Anche nel cinema s’è venuto riflettendo questo nuovo interesse. A La lunga notte del ’43, ottimamente impostato e realizzato, è seguito l’approssimativo ed equivoco Tiro al piccione, e poi, ecco, Benito Mussolini, Benito Mussolini, anatomia di un dittatore, Il mio amico Benito, Il federale. Ma un’opera seria, che senza rifugiarsi in una falsa obiettività e senza indulgere al pittoresco e al grottesco, dicesse la verità sul fascismo, indicando responsabilità precise e offrendo elementi sicuri di giudizio, non s’era avuta ancora prima di All’armi, siam fascisti!: il bel film di Lino del Fra, Cecilia Mangini e Lino Miccichè che – presentato a Venezia nel settembre scorso – è rimasto impigliato per tutti questi mesi nelle maglie della rete burocratica, e che solo in questi giorni, pare, potrà finalmente comparire sui nostri schermi.
È un film che tutti gli italiani dovrebbero vedere; e che dovrebbe essere proiettato soprattutto nelle scuole, medie e superiori. Ché difficilmente potrebbe immaginare una più efficace e valida lezione di storia; di quella storia contemporanea che – meno male! – ormai i programmi scolastici contemplano, ma che solo assai raramente viene insegnata come dovrebbe. Il bel commento di Franco Fortini – che ne costituisce la colonna sonora – lega tra loro le immagini a cui l’intelligente montaggio dà una particolare coerenza e organicità; commento e immagini poi sono accorti nel non trascurare nessuna occasione per riportare i fatti passati a quelli presenti e all’avvenire, e continuamente impegnano lo spettatore alla partecipazione. Fino alla domanda e all’incitamento finale: «La vostra coscienza che cosa ha da dire?» – chiede la voce del commentatore, mentre sullo schermo si susseguono la protesta antifascista di Genova, la carica della cavalleria di Porta San Paolo a Roma, gli episodi luttuosi di Reggio Emilia, di Palermo –. «Bisogna scegliere. Bisogna decidere. Il vostro destino è solo vostro. Rispondete».

- [DATI REGISTRATI]:
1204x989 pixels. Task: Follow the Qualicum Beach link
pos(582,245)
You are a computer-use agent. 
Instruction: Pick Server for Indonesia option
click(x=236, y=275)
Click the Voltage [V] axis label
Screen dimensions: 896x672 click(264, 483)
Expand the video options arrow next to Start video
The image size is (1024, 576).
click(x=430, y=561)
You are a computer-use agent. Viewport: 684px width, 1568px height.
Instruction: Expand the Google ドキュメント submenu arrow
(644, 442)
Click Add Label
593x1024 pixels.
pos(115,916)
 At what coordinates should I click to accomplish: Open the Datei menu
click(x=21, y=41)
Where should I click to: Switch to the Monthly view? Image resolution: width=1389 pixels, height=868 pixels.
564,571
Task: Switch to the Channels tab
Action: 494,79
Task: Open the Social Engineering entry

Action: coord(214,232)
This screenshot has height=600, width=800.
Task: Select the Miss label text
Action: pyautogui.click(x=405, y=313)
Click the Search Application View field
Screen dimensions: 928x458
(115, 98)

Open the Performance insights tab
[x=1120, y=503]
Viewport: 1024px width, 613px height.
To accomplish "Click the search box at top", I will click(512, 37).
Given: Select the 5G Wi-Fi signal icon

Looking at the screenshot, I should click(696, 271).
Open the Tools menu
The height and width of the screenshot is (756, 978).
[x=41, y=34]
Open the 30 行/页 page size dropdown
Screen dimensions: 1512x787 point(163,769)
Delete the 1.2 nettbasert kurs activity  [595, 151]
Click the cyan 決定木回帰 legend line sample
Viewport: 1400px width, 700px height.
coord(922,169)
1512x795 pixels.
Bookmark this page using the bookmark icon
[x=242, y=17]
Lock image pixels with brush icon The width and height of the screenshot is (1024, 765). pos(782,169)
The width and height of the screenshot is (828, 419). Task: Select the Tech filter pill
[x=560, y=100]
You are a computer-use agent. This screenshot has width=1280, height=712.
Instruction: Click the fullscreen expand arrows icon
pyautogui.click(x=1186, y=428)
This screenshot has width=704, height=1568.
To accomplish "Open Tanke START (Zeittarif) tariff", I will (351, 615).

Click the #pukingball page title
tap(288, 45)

- [COMPITI]:
**A.** Secondo il brano, in quale città è stato presentato il film nel settembre scorso?
**B.** Nel brano, riscrivi la parte da «Anche nel cinema» fino a «sui nostri schermi.» compreso, sostituendo «settembre» con «ottobre».
Le voci provengono da un'altra fonte.

- [SOLUZIONI PER COMPITO]:
**A.** A Venezia.

**B.**
Anche nel cinema s’è venuto riflettendo questo nuovo interesse. A La lunga notte del ’43, ottimamente impostato e realizzato, è seguito l’approssimativo ed equivoco Tiro al piccione, e poi, ecco, Benito Mussolini, Benito Mussolini, anatomia di un dittatore, Il mio amico Benito, Il federale. Ma un’opera seria, che senza rifugiarsi in una falsa obiettività e senza indulgere al pittoresco e al grottesco, dicesse la verità sul fascismo, indicando responsabilità precise e offrendo elementi sicuri di giudizio, non s’era avuta ancora prima di All’armi, siam fascisti!: il bel film di Lino del Fra, Cecilia Mangini e Lino Miccichè che – presentato a Venezia nel ottobre scorso – è rimasto impigliato per tutti questi mesi nelle maglie della rete burocratica, e che solo in questi giorni, pare, potrà finalmente comparire sui nostri schermi.